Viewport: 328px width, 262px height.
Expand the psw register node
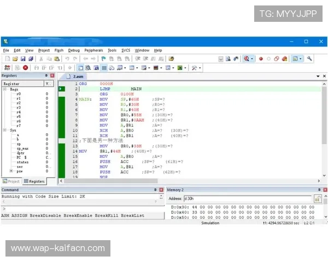(11, 171)
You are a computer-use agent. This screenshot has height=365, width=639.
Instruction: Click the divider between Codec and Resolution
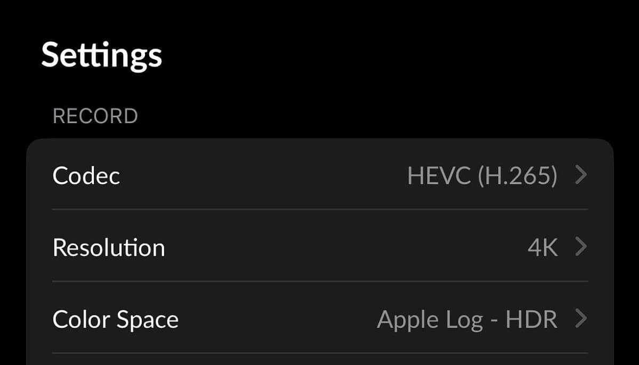pos(320,209)
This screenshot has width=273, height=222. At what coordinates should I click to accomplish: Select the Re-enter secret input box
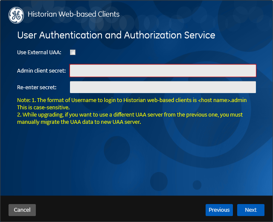pyautogui.click(x=163, y=87)
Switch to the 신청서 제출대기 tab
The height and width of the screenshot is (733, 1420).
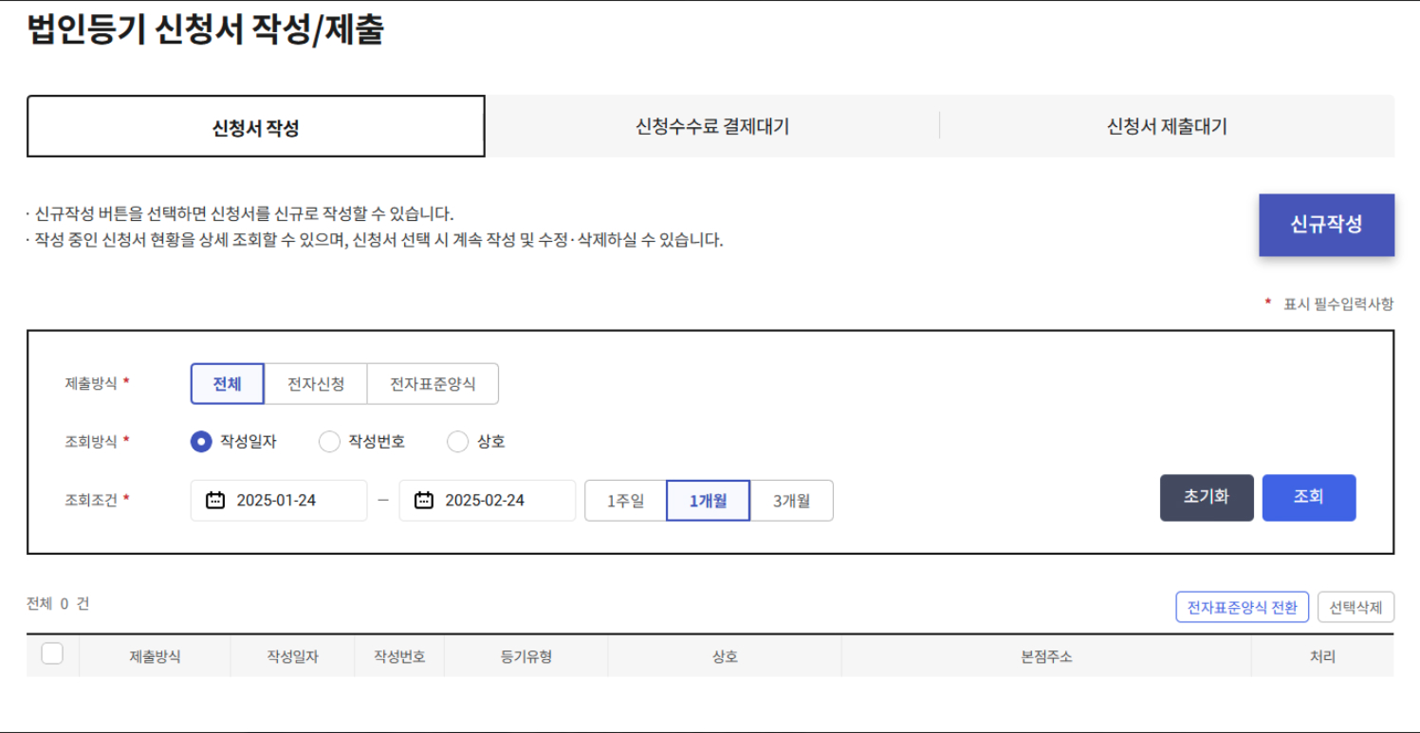(x=1169, y=127)
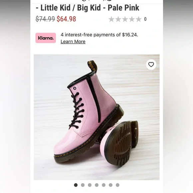Select the first rating star

[111, 19]
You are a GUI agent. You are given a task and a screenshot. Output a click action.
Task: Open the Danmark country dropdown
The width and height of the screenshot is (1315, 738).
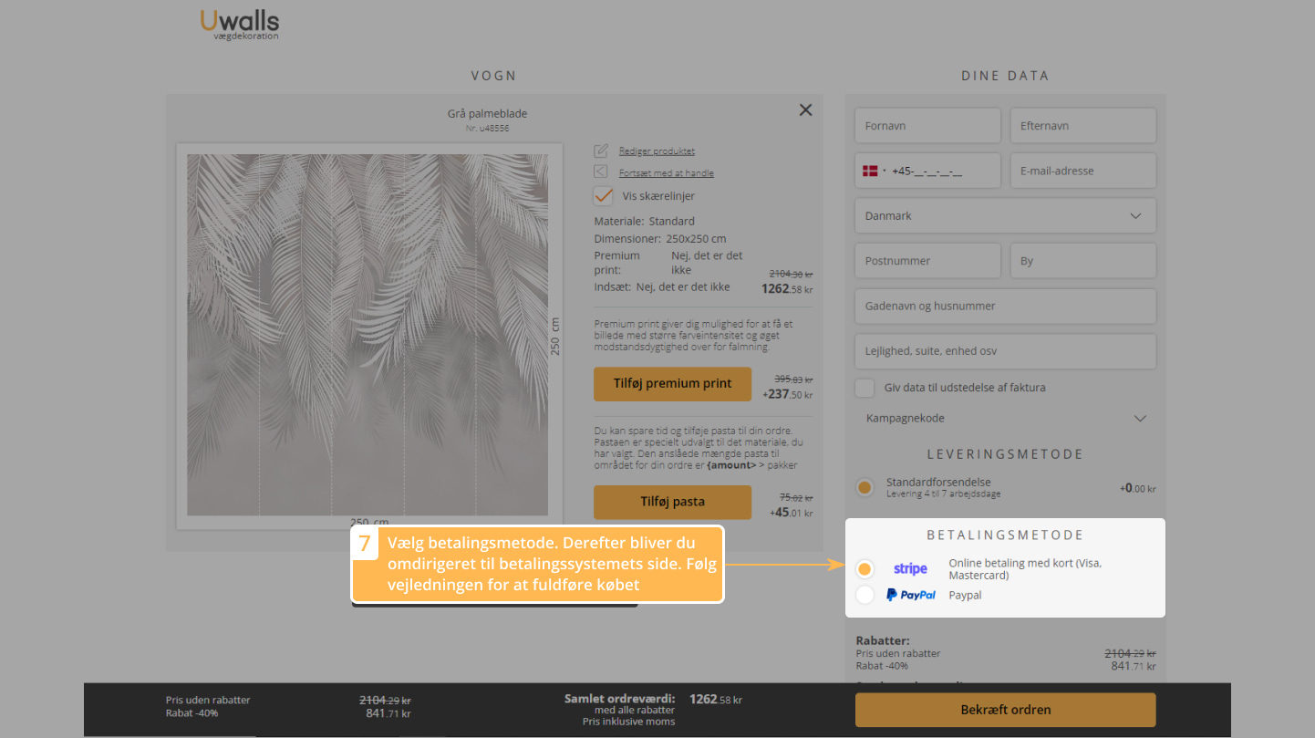click(x=1005, y=216)
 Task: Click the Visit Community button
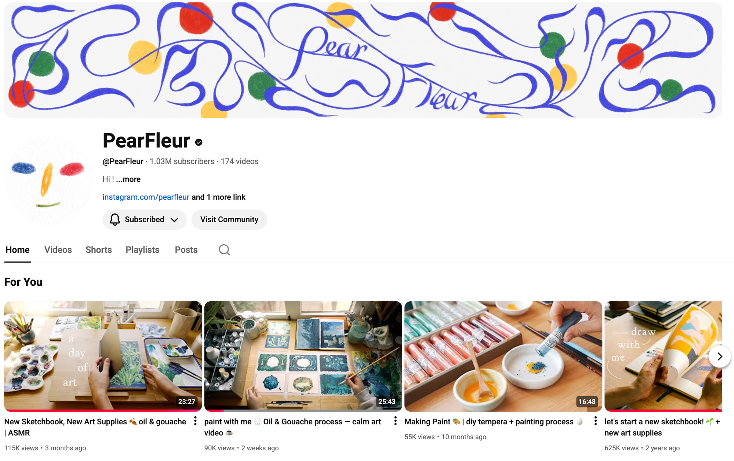(x=229, y=220)
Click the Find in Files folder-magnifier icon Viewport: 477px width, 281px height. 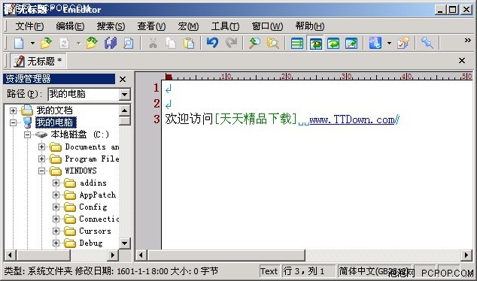click(272, 43)
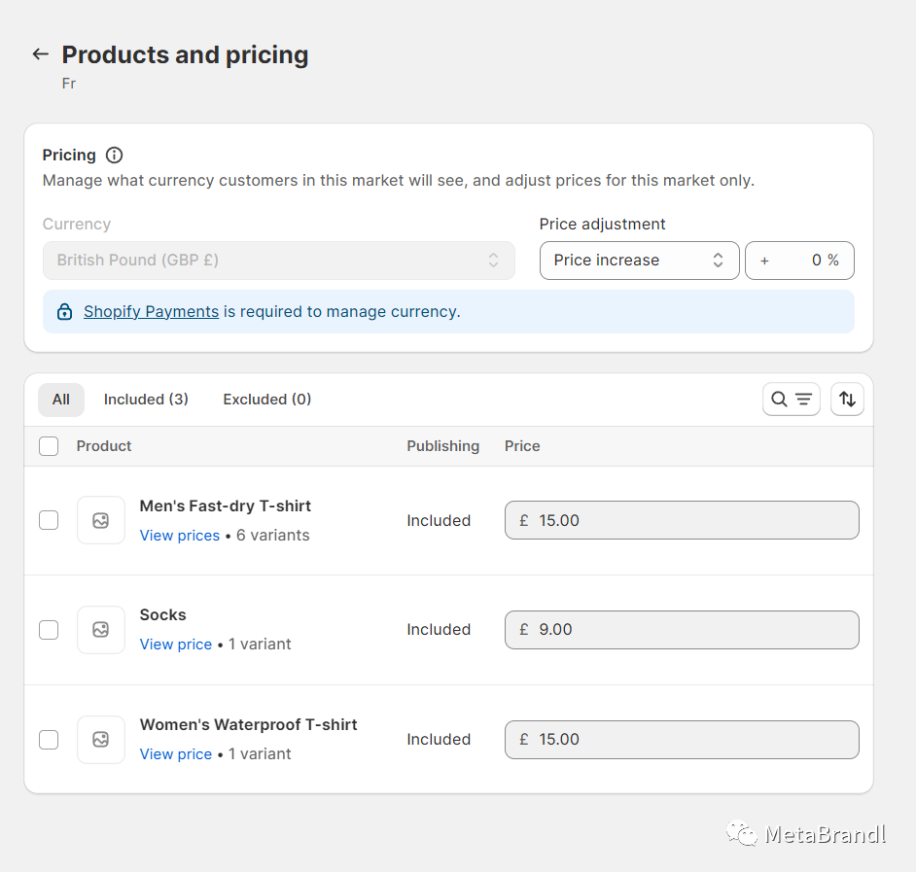The height and width of the screenshot is (872, 916).
Task: Toggle the select-all products header checkbox
Action: (x=49, y=446)
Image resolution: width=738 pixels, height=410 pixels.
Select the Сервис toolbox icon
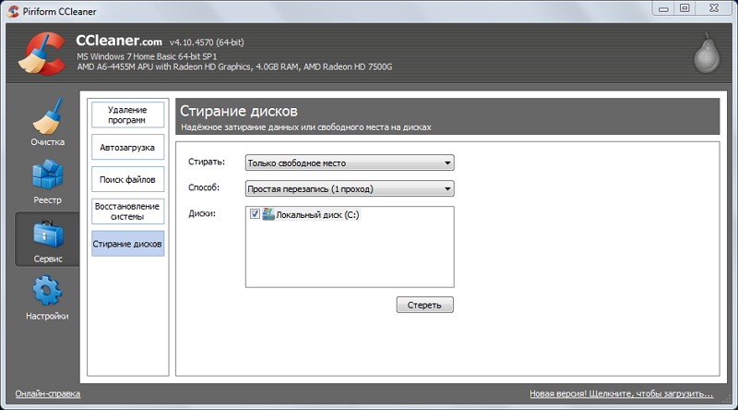coord(47,235)
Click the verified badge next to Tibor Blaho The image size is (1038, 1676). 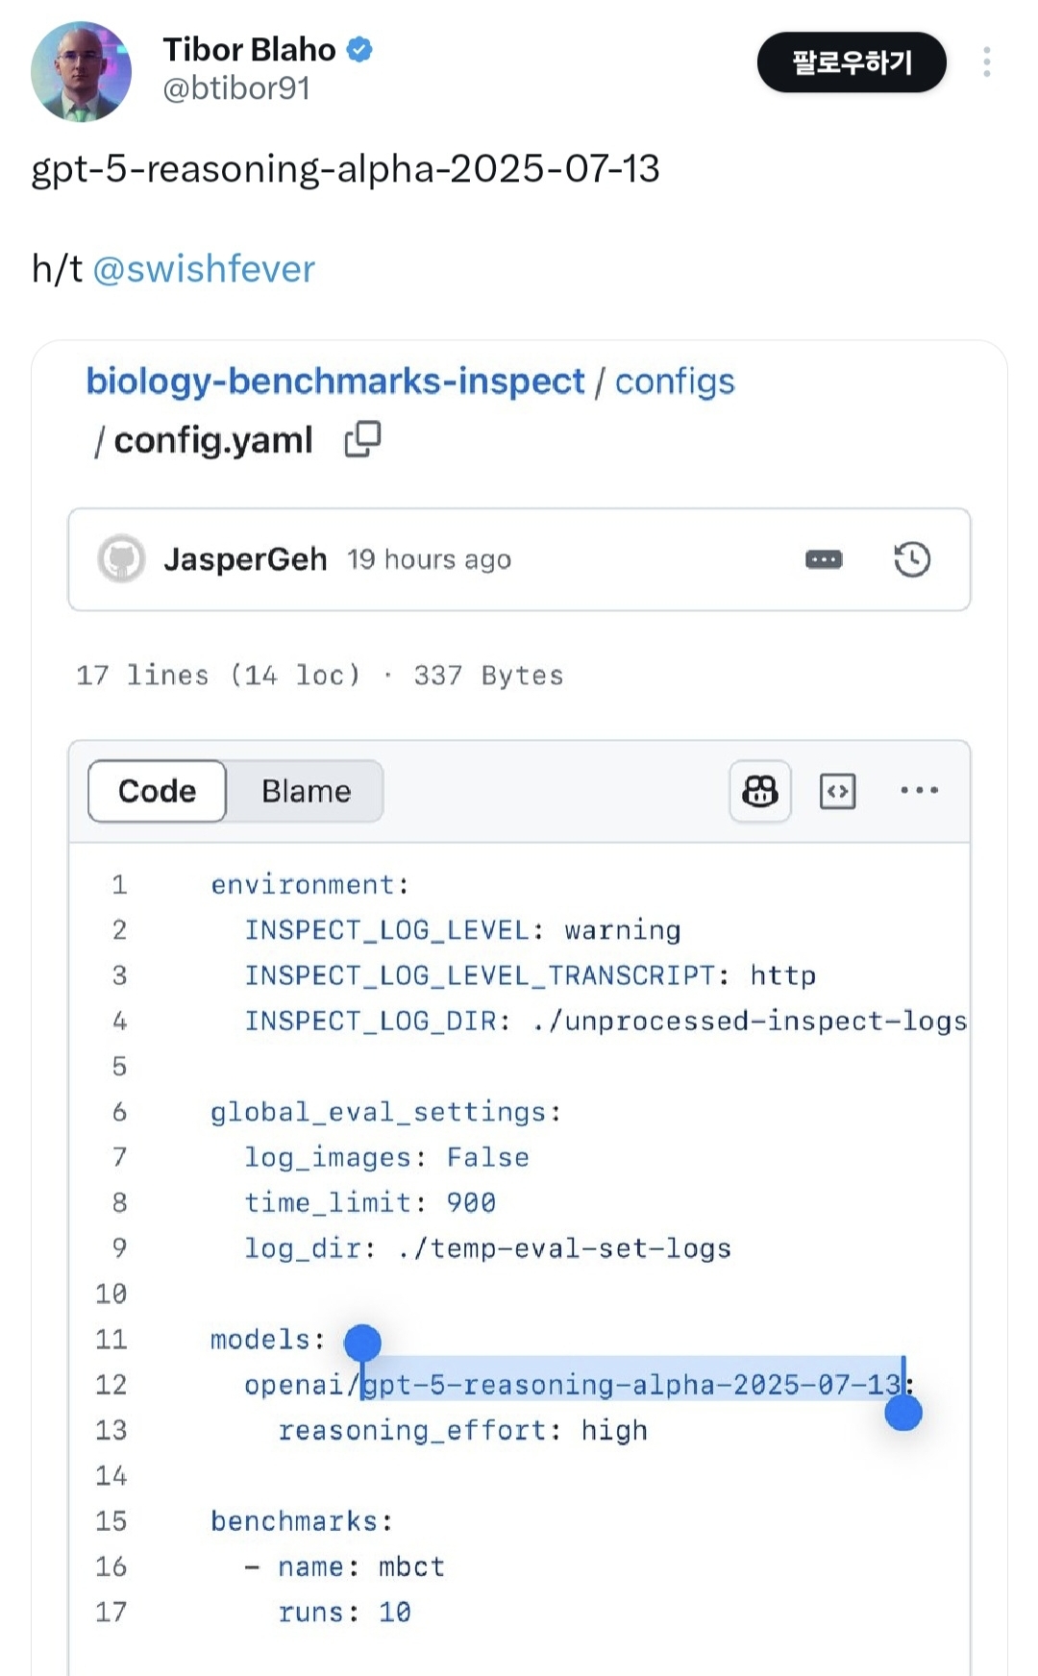[x=359, y=49]
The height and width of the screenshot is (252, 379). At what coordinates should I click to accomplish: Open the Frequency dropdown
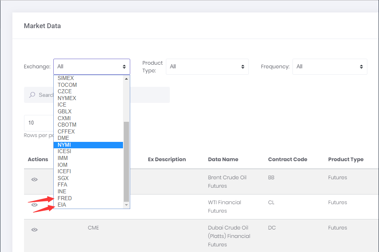(329, 67)
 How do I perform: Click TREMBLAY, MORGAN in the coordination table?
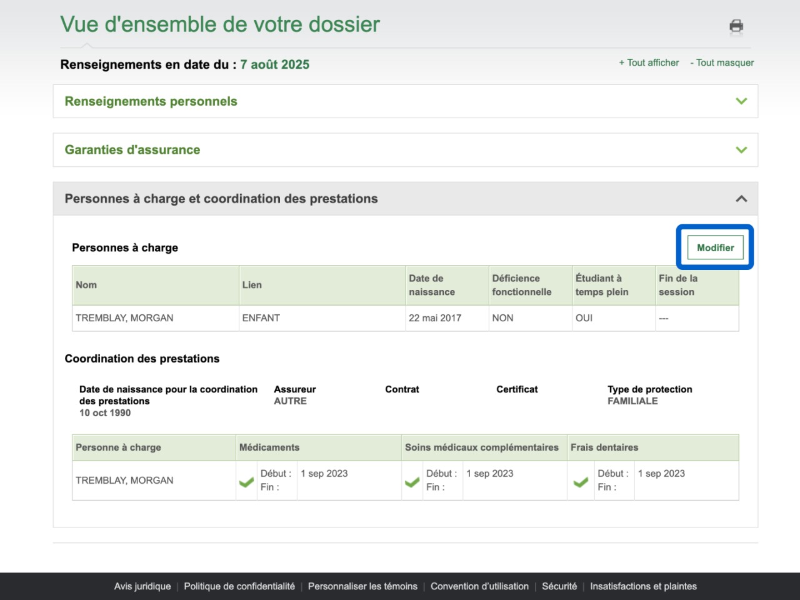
* * *
Everything from the line with "Switch to the 신청서 제출대기 tab" down to the line with "You are a GUI" in the data above should be copied exactly, with both end lines kept and the pictures left out.

Switch to the 신청서 제출대기 tab
The height and width of the screenshot is (733, 1420).
(x=1169, y=127)
Select the first rating star

[111, 19]
You are a GUI agent. You are given a task and a screenshot. Output a click action.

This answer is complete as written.